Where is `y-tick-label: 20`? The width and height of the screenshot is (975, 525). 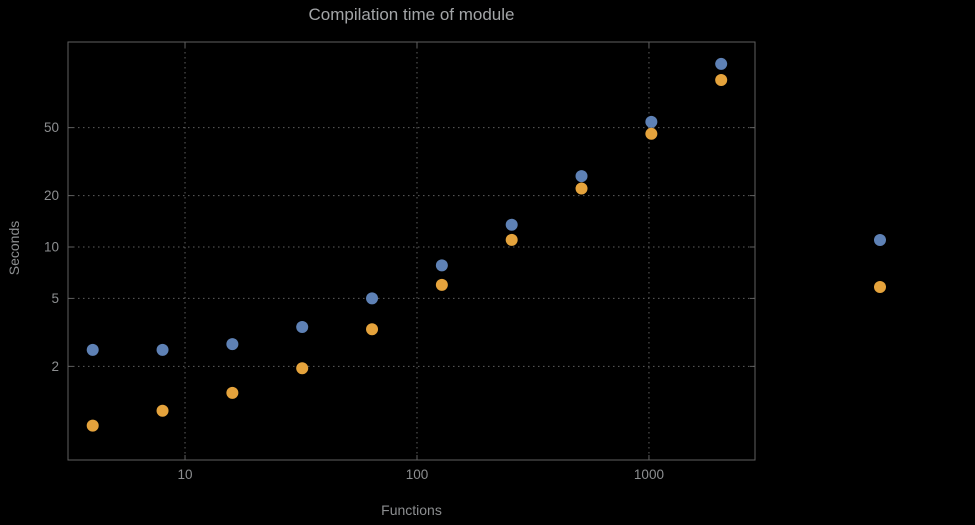
y-tick-label: 20 is located at coordinates (52, 196).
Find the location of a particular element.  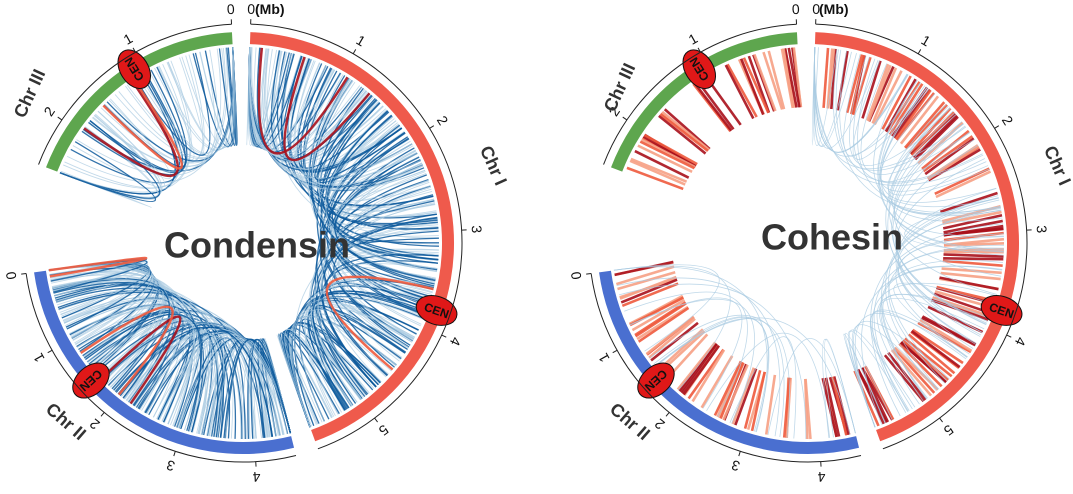

cohesin-title: Cohesin is located at coordinates (832, 238).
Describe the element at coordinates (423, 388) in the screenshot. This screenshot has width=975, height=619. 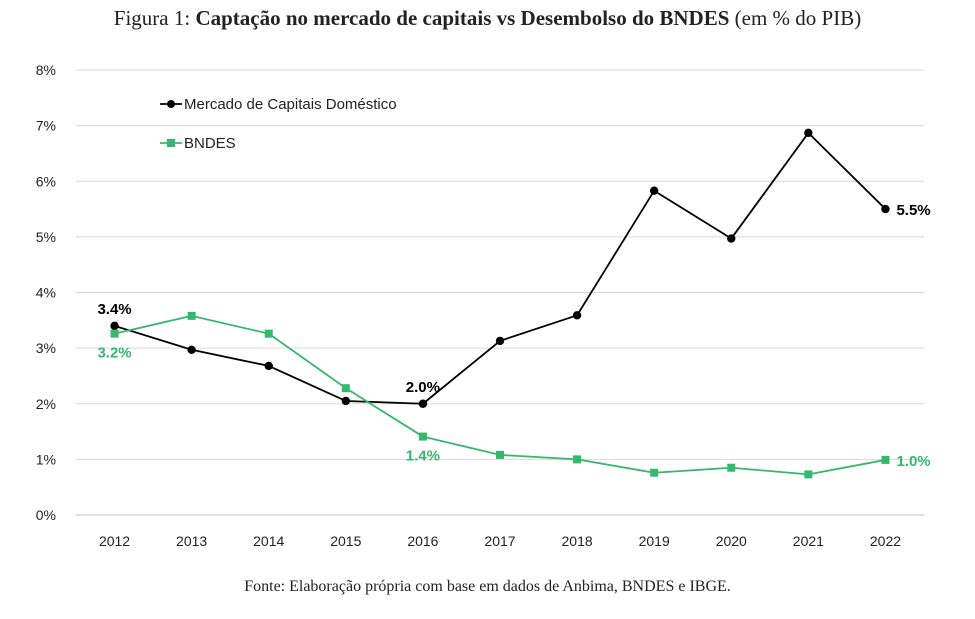
I see `data-label: 2.0%` at that location.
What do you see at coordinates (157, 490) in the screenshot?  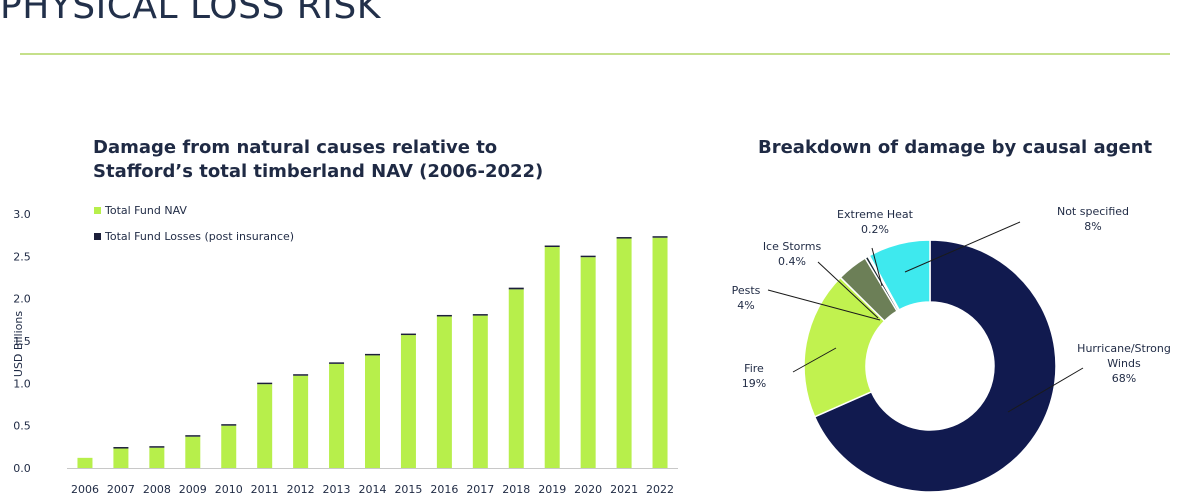 I see `x-tick-label: 2008` at bounding box center [157, 490].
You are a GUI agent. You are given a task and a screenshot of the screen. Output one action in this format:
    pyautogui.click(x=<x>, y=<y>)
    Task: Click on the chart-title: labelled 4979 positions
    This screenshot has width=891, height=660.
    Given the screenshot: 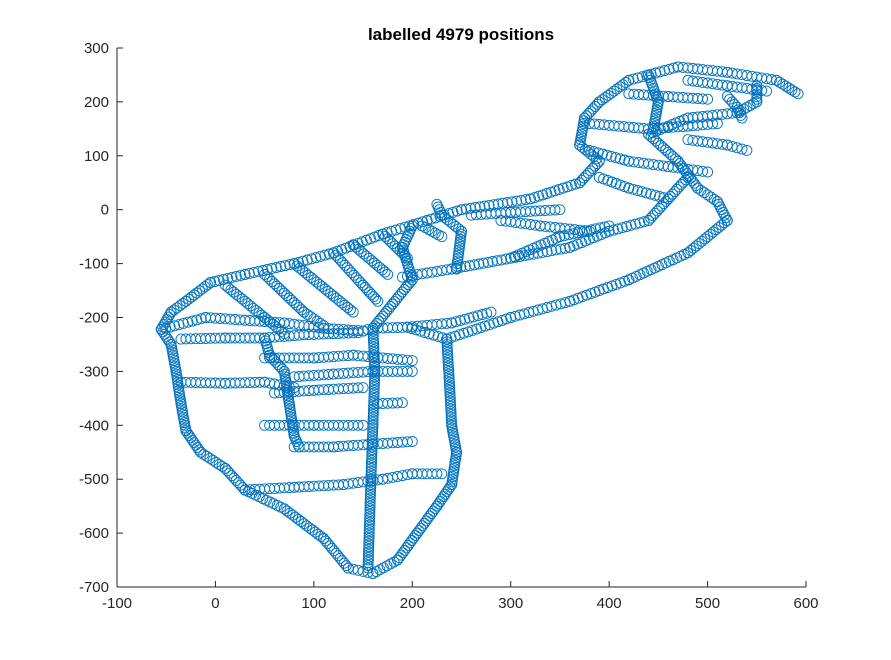 What is the action you would take?
    pyautogui.click(x=461, y=34)
    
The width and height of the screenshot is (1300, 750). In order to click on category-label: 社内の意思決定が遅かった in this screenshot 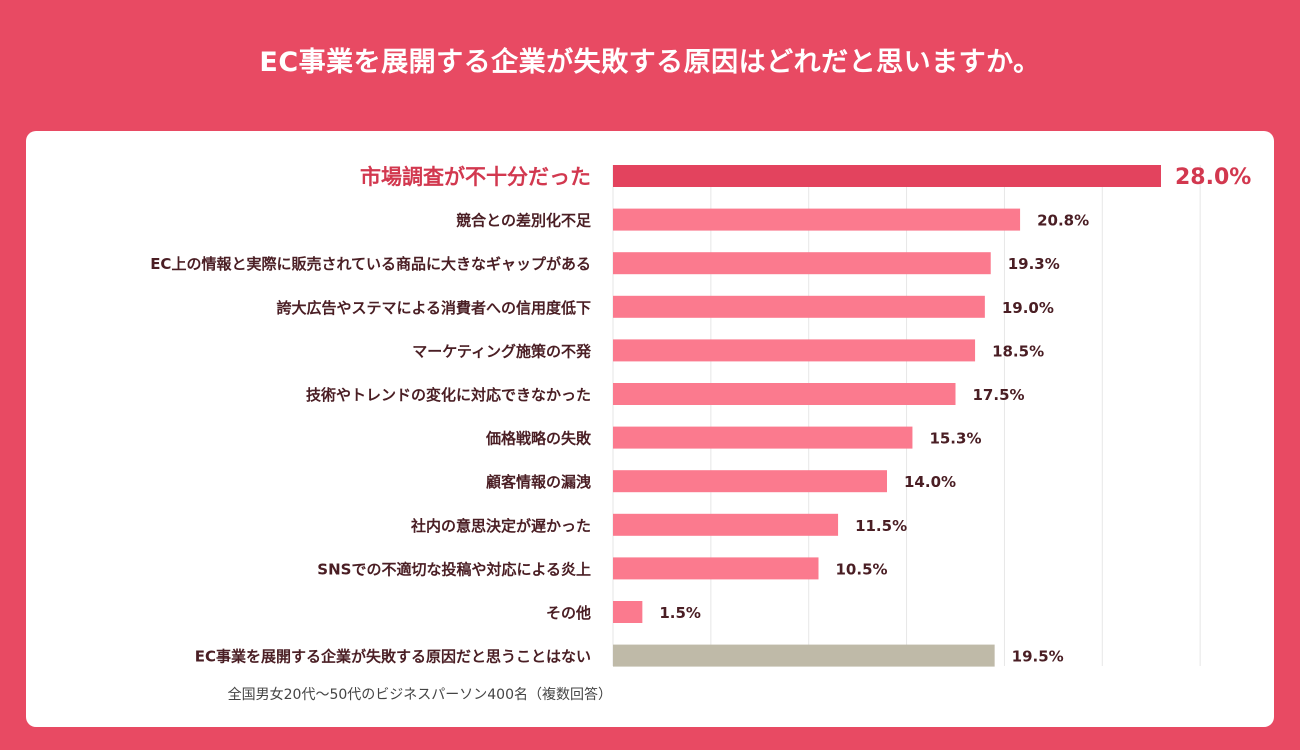, I will do `click(500, 526)`.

------------------------------

▶ Task brief: Extract the rows that run from the very first one through the line containing "cohesin-title: Cohesin is", including both ends, and copy them verbatim without the pictures.

▶ Answer for the task:
Where is `y-tick-label: 20`? The width and height of the screenshot is (975, 525). 
y-tick-label: 20 is located at coordinates (52, 196).
Find the location of a particular element.  

cohesin-title: Cohesin is located at coordinates (832, 238).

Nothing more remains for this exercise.